▶ _How to complete this task_: Copy the lines below, beginning with the one that contains "Where should I" and continuing through the final line, exactly as written and with no other lines.
Start of Records for this task
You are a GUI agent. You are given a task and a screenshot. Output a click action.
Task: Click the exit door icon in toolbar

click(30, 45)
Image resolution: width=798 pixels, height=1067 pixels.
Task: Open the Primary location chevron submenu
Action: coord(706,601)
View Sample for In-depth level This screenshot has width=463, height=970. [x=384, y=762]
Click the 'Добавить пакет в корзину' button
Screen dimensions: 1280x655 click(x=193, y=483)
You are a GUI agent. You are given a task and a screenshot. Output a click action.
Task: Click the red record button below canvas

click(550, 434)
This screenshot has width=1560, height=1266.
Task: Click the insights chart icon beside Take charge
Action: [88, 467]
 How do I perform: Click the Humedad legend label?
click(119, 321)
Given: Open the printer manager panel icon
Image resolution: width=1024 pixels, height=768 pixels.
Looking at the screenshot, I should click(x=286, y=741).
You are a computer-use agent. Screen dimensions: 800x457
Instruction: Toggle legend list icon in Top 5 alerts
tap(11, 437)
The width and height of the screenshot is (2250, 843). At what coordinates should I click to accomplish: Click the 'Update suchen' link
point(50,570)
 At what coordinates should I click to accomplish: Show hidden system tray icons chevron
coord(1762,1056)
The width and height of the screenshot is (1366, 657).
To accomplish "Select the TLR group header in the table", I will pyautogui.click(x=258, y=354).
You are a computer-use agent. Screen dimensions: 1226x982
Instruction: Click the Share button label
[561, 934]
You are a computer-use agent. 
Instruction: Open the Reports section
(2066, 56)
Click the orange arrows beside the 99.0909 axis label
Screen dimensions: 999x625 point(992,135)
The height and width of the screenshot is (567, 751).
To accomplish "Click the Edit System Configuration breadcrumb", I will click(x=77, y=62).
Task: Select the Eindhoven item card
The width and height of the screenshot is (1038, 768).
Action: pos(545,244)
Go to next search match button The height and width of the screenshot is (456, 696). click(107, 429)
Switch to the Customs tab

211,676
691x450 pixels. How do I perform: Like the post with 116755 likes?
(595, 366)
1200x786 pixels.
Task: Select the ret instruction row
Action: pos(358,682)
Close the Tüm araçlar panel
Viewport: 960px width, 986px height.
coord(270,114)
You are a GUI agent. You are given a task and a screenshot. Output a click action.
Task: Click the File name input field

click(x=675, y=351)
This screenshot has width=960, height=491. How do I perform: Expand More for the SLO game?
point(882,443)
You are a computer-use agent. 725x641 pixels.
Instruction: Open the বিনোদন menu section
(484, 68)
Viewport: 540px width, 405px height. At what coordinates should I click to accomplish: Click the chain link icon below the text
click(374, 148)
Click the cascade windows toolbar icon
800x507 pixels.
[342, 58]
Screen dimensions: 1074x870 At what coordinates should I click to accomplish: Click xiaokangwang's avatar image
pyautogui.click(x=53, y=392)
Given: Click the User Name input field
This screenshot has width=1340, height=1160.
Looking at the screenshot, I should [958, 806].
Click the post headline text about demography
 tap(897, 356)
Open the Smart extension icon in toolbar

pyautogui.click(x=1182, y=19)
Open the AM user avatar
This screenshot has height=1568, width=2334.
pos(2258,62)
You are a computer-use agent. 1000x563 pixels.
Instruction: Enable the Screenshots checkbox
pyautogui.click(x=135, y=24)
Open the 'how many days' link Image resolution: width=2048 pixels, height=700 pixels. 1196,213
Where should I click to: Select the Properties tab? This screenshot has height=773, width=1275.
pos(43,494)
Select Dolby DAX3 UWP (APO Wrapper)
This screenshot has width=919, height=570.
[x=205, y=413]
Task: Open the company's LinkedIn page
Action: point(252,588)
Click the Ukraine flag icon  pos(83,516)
End of Records for this task
▶ _Solution_:
Where should I click to: Select the Properties tab? This screenshot has height=773, width=1275.
pos(43,494)
Select Dolby DAX3 UWP (APO Wrapper)
This screenshot has width=919, height=570.
[x=205, y=413]
Task: Open the company's LinkedIn page
Action: point(252,588)
Click the Ukraine flag icon  pos(83,516)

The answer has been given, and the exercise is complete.